5-1-2. 著作権者としての権利と義務
写真NFTを作成すると、著作権者としての権利と義務を持つことになります。著作権者としては、自分の作品を制御し、許可なく他者が作品を使用することを防ぐ権利を持ちます。また、自分の作品が不正使用された場合には、法的手段を取る権利もあります。一方で、著作権者としての義務としては、他者の著作権を尊重し、自分の作品が他者の著作権を侵害しないようにすることがあります。
5-2. 作品のオリジナリティの確認
写真NFTを作成する際には、作品のオリジナリティを確認することも重要です。自分自身の撮影した写真を使用する場合には、他者の作品との類似性を避けるように注意する必要があります。

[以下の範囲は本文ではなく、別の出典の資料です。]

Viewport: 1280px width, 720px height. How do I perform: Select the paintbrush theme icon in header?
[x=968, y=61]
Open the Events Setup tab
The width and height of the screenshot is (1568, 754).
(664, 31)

また、他者の作品を使用する場合には、適切な許可を得るか、パブリックドメインの作品を使用するか、クリエイティブ・コモンズ・ライセンスなどの適切なライセンスを選択し、遵守する必要があります。
5-3. プラットフォームの信頼性とセキュリティ
写真NFTを作成する際には、NFTを取引するプラットフォームの信頼性とセキュリティにも注意が必要です。NFTの取引はブロックチェーン上で行われるため、プラットフォームのセキュリティや信頼性が重要な要素となります。信頼性のあるプラットフォームを選択し、NFTの取引に関するリスクを最小限に抑えるためにセキュリティ対策を講じることが重要です。
5-4. 法的な規制と法律の遵守
写真NFTを作成する際には、法的な規制や法律にも十分に注意する必要があります。各国には著作権法や知的財産法、税法などの規制が存在し、これらを遵守しないと法的な問題に直面する可能性があります。特に、NFTの取引に関する税金の取り扱いや法的な権利関係については、専門家の助言を受けるなどして十分に理解し、遵守する必要があります。
以上の点に留意し、写真NFTを作成する際には著作権の保護、NFTのライセンス、作品のオリジナリティの確認、プラットフォームの信頼性とセキュリティ、法的な規制と法律の遵守、著作者の個人情報の保護などについて十分に考慮することが大切です。プロの視点から、写真NFTの作成には慎重な対応が必要であることを念頭に置いて取り組みましょう。